(Data records)
::::::

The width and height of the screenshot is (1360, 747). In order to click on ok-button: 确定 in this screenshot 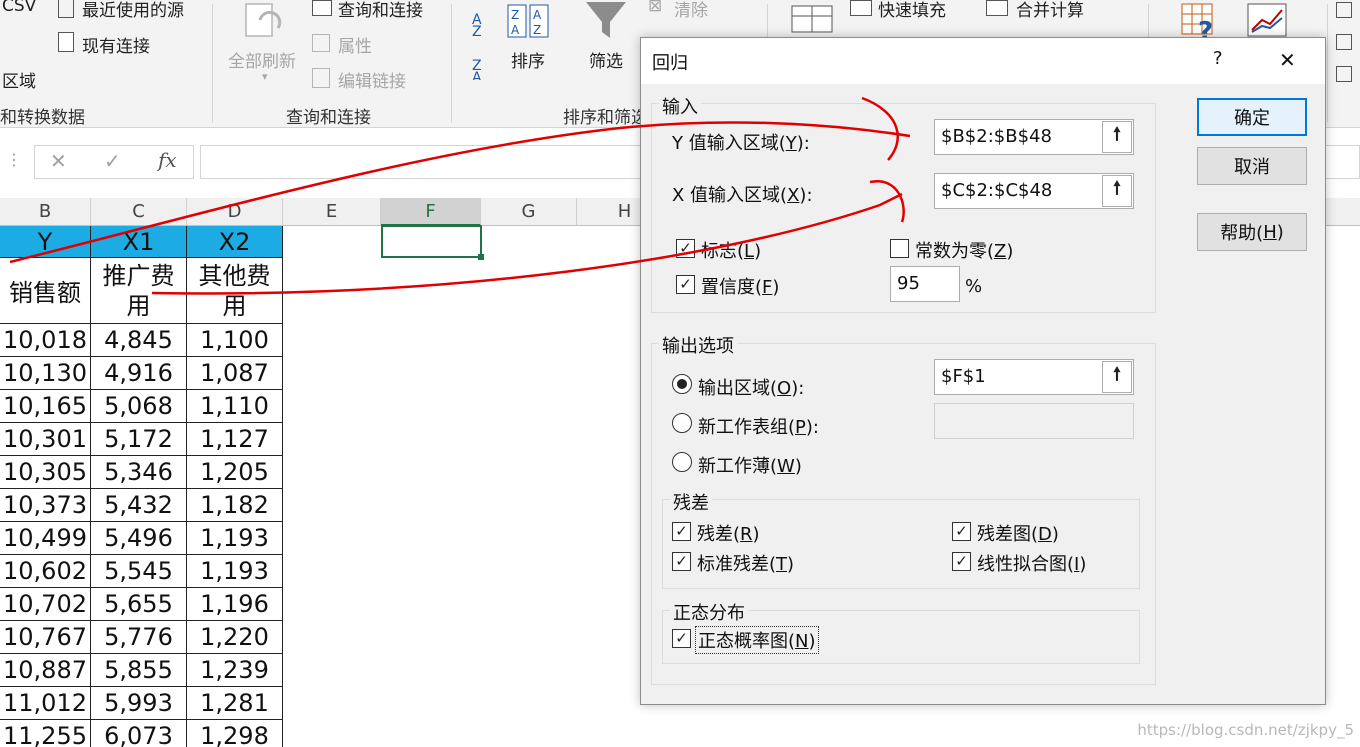, I will do `click(1252, 117)`.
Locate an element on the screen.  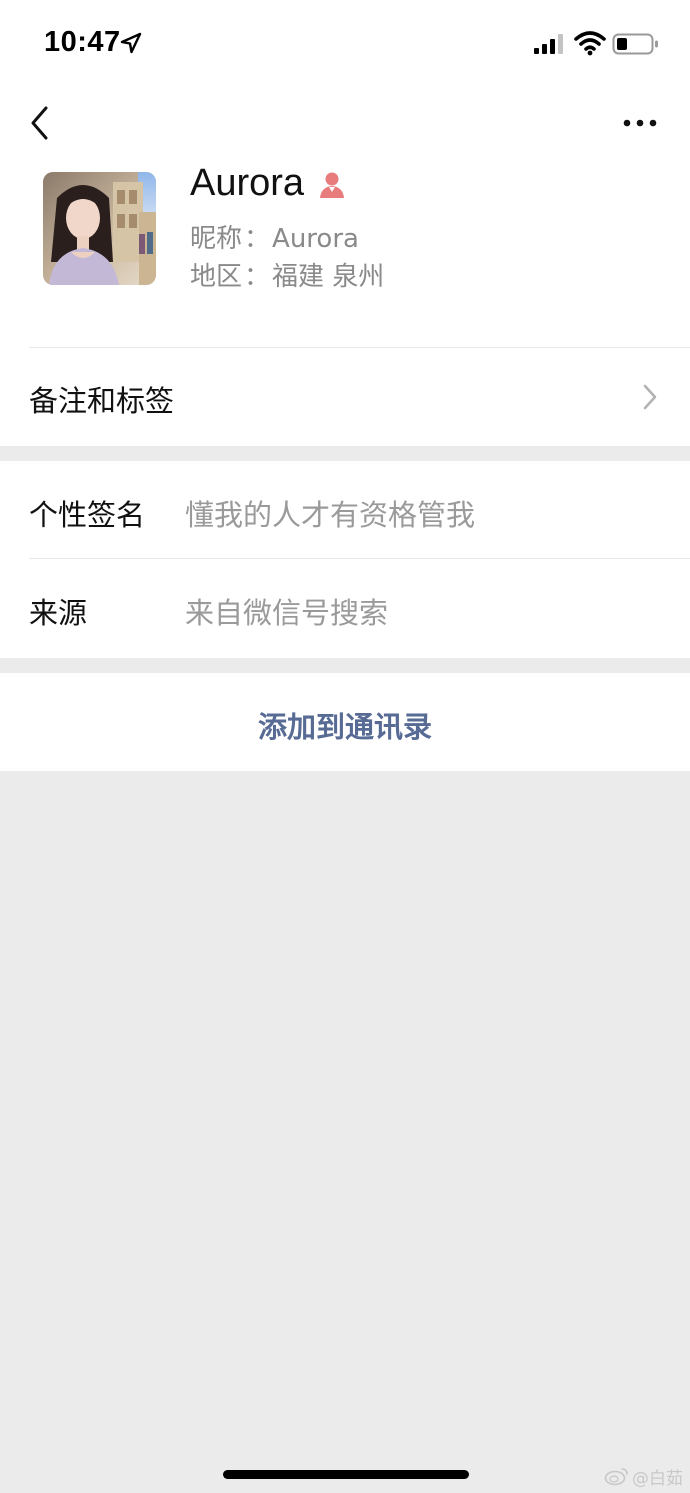
female-icon is located at coordinates (332, 185).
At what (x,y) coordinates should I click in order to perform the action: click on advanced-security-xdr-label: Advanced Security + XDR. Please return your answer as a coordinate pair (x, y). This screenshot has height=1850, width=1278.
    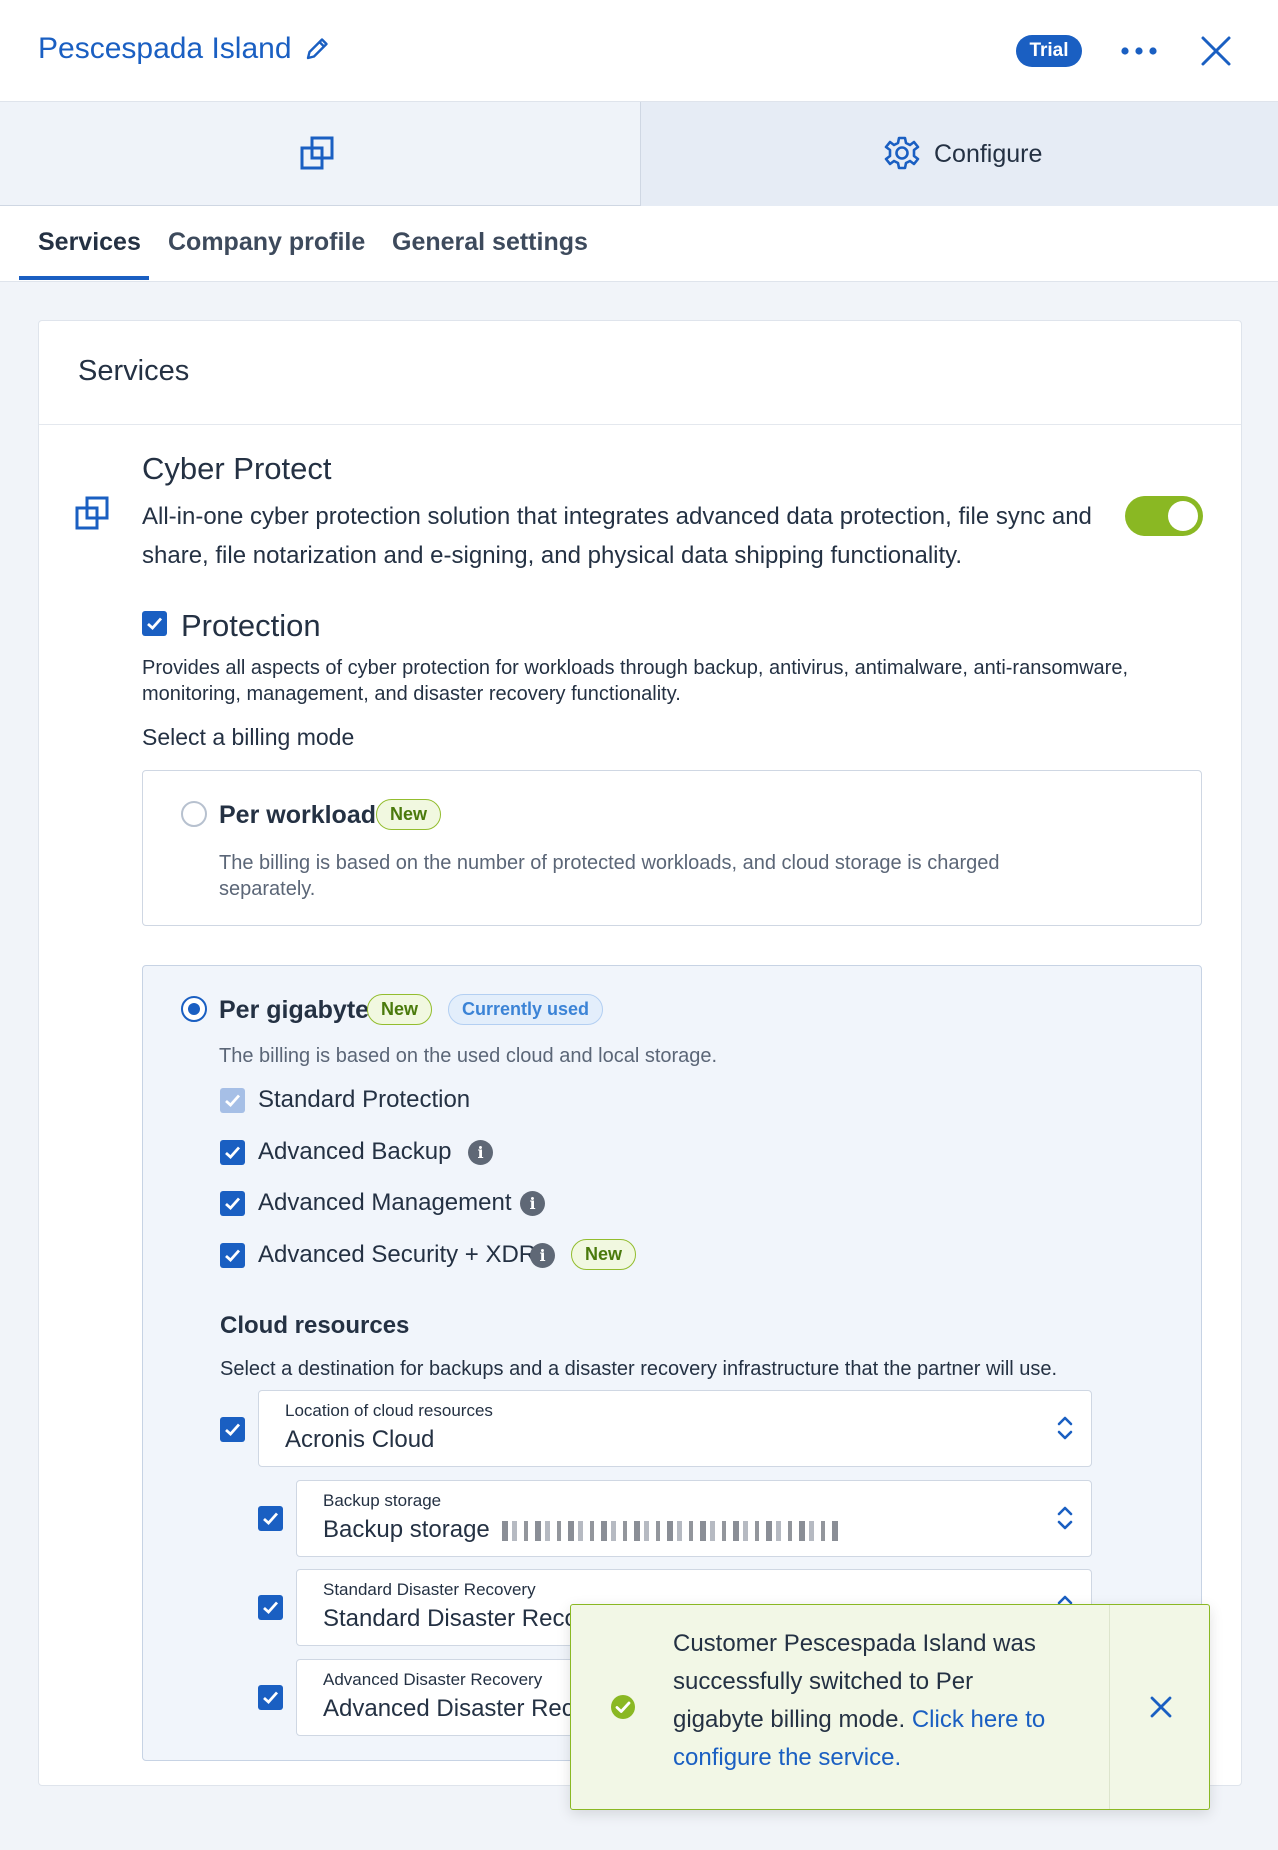
    Looking at the image, I should click on (398, 1254).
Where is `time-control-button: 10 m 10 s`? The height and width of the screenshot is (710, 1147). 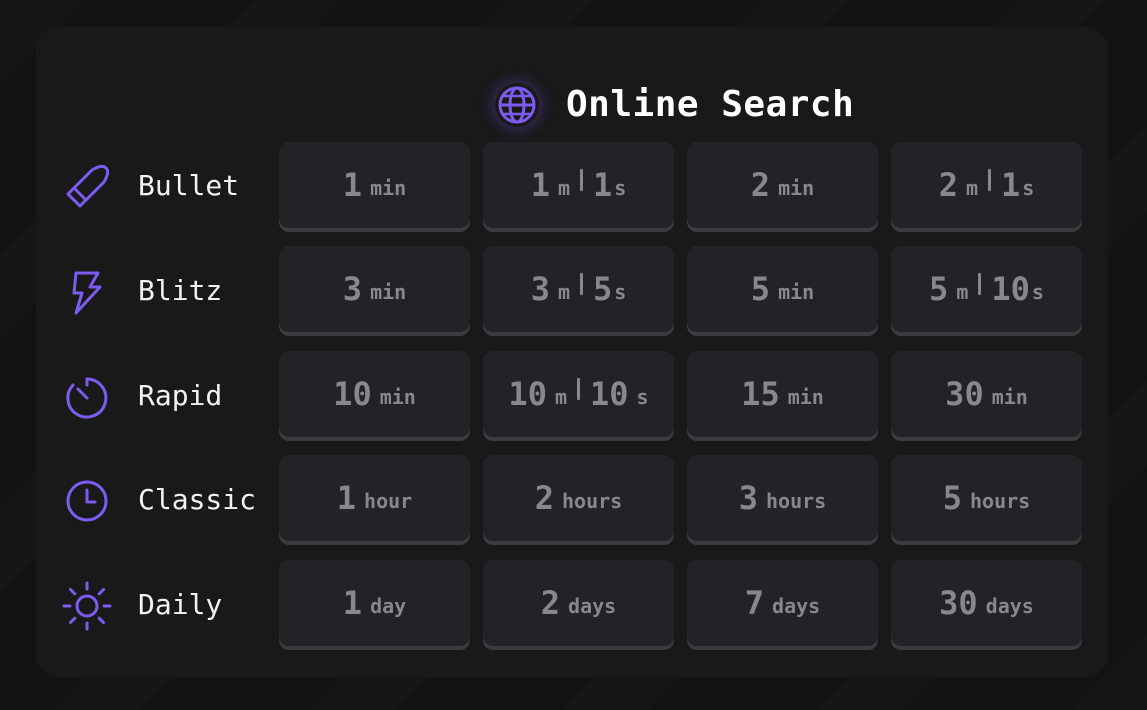
time-control-button: 10 m 10 s is located at coordinates (578, 394).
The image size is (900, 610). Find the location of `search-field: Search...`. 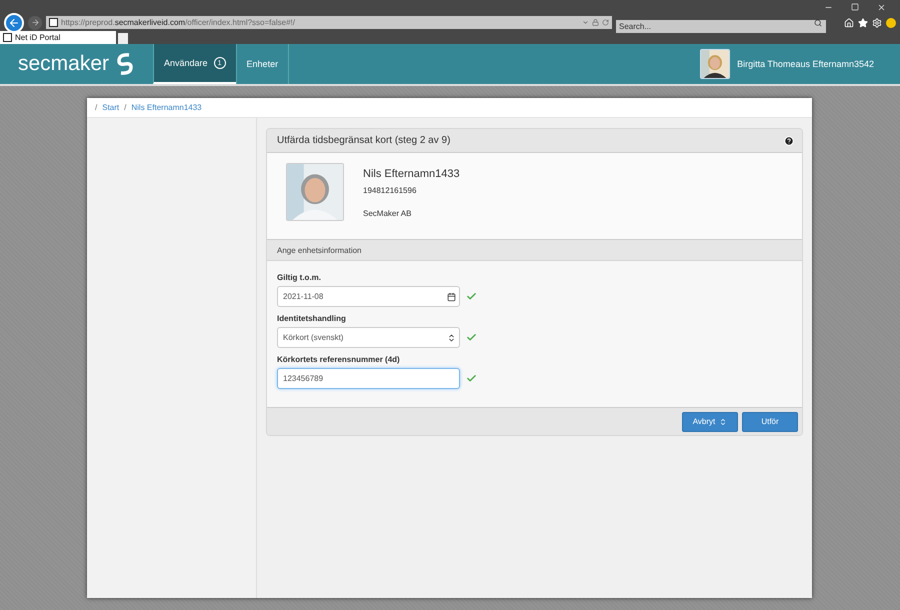

search-field: Search... is located at coordinates (721, 26).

::::::

## Problem details
Turn the part of the rows that opens with the line containing "The image size" and runs to the end of the rows into a Markdown table with the columns "No." and "Line," skipping blank lines. Leave the pictures out.

## Task answer
| No. | Line |
|---|---|
| 1 | The image size is (900, 610). Find the location of `search-field: Search...`.  |
| 2 | search-field: Search... is located at coordinates (721, 26). |